No, la risposta è no:
reddito di cittadinanza e mercato del lavoro non sono compatibili.
Ma questa non è solo la mia opinione, lo dicono i fatti e lo riportano le agenzie per il lavoro.
Sapete bene che non amo parlare di politica, e non lo sto facendo neppure questa volta. Anche perché il reddito di cittadinanza (o reddito di base che dir si voglia) indipendentemente da chi lo abbia sostenuto e chi no, non c’entra con la politica.
Su questo tema, però, ho un’idea ben precisa di cui mi piacerebbe parlare con voi.
Come potete ben immaginare, le agenzie per il lavoro ci segnalano spesso figure che ritengono interessanti per le nostre posizioni aperte. Da quelle più specializzate (come gli operatori tecnici di cui parlavamo la settimana scorsa) a quelle che si occupano delle mansioni più basilari.
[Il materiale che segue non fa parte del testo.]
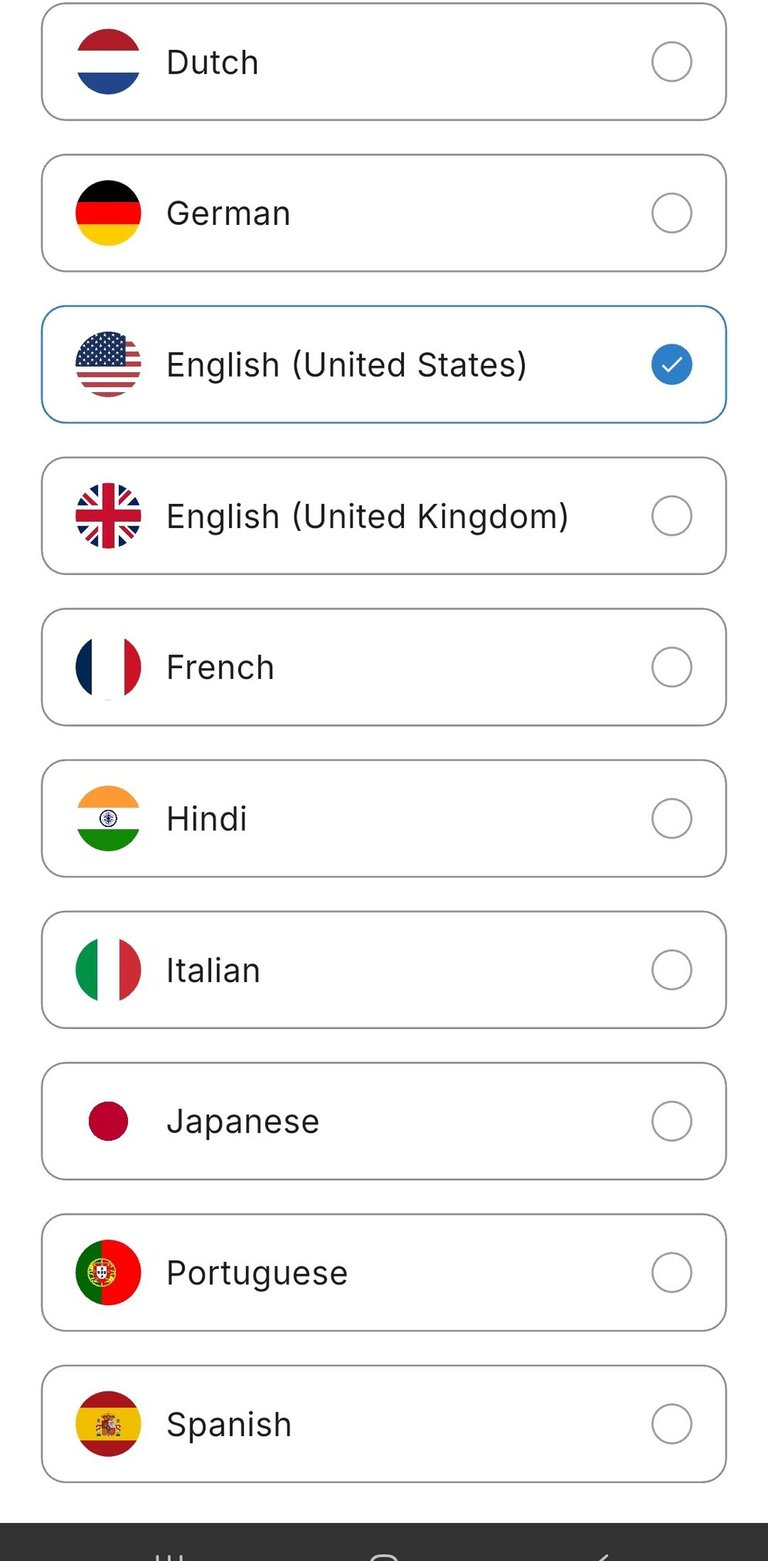Tap the Portugal flag icon
The image size is (768, 1561).
pos(108,1272)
Quando ci si trova a discutere con loro, ci dicono che proprio quest’ultima fascia di lavoratori (che non sono necessariamente operai, ma anche addetti a operazioni come smistamento delle merci, figure che operano nei supermercati e via dicendo) spesso e volentieri rifiutano il lavoro.
Perché lo fanno? Perché “non mi conviene accettare quell’impiego, altrimenti perdo il reddito di cittadinanza”.
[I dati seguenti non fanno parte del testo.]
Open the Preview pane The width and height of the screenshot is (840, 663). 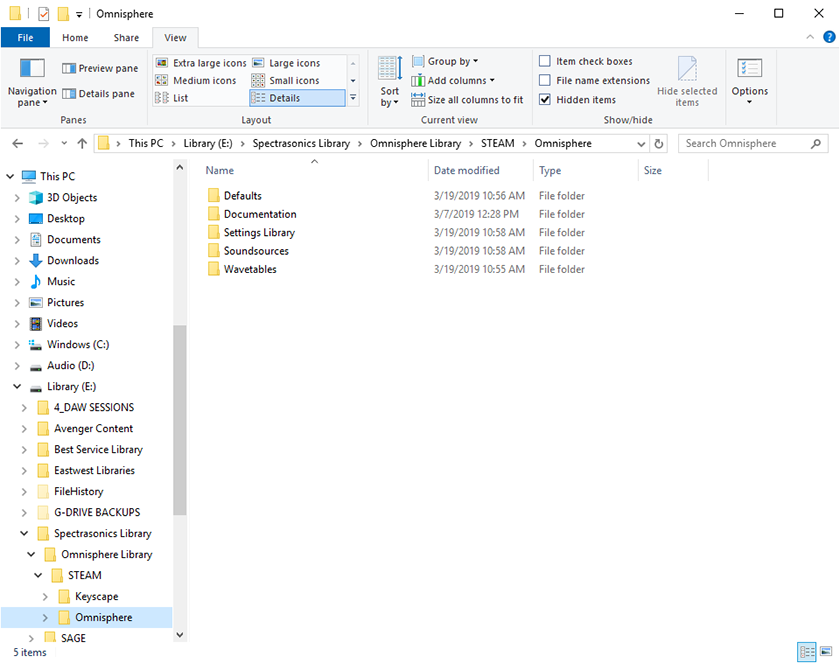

Ora, io non voglio generalizzare, perché indubbiamente il reddito di cittadinanza è un grande sostegno in moltissimi casi, proprio perché il suo scopo è quello di tutelare le situazioni di povertà.
Innegabile però è anche che molta gente ne approfitta. Una percentuale molto alta, per esempio, di personale addetto alle mansioni più basilari (mi hanno parlato del 20/30%) preferisce non lavorare e continuare a ricevere questo sussidio per una ragione ben precisa:
in tantissimi casi tra contributi di disoccupazione e un po’ di lavoro in nero, finisce per guadagnare di più che non andando a lavorare regolarmente. E questo discorso purtroppo vale anche in un momento molto delicato come quello che stiamo vivendo, segnato da incertezza economica e tutto il resto.
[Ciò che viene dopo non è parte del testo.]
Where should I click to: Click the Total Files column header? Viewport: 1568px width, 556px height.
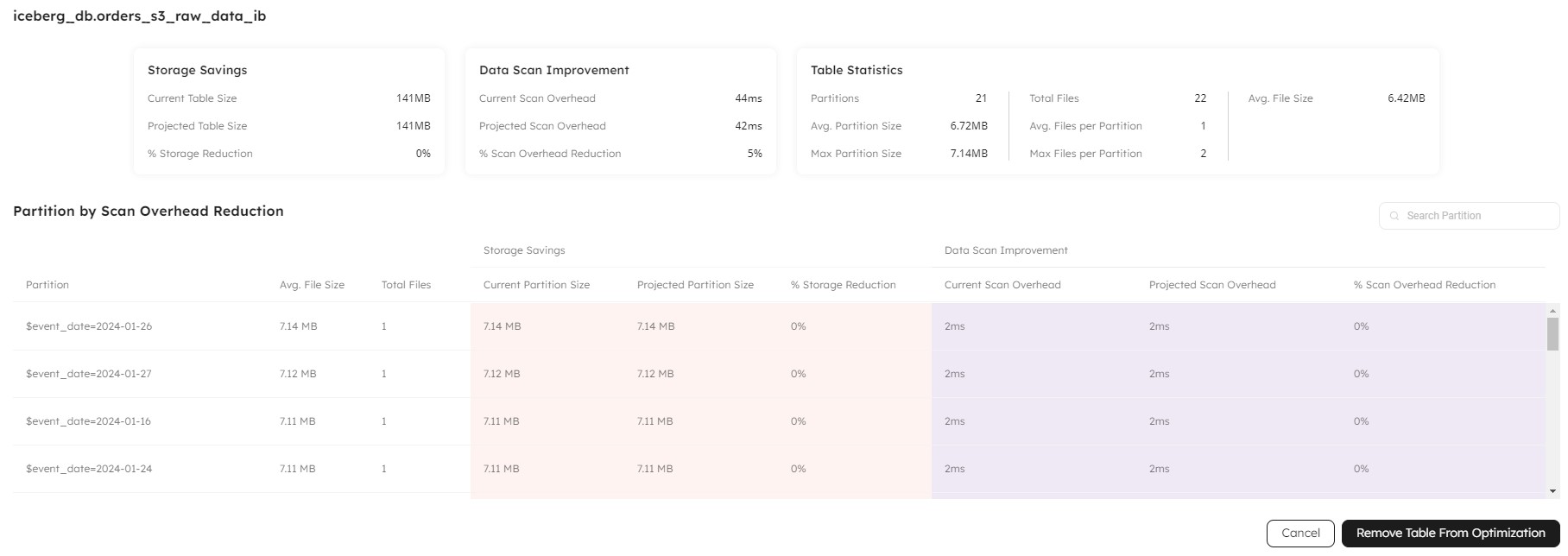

E quindi? Quindi come spesso accade bisognerebbe appellarsi al senso civico dei singoli. Un senso civico che purtroppo ultimamente vedo mancare sempre più spesso.
C’è infine un’ultima cosa che mi domando. Siccome ci sono paesi nei quali il reddito di cittadinanza è stato avviato e poi tolto poiché non ha funzionato (penso per esempio alla Finlandia), come mai in Italia, prima di introdurre una misura del genere, non siamo andati a indagare le ragioni che ne hanno causato il fallimento altrove? Ci è forse mancata un po’ di umiltà?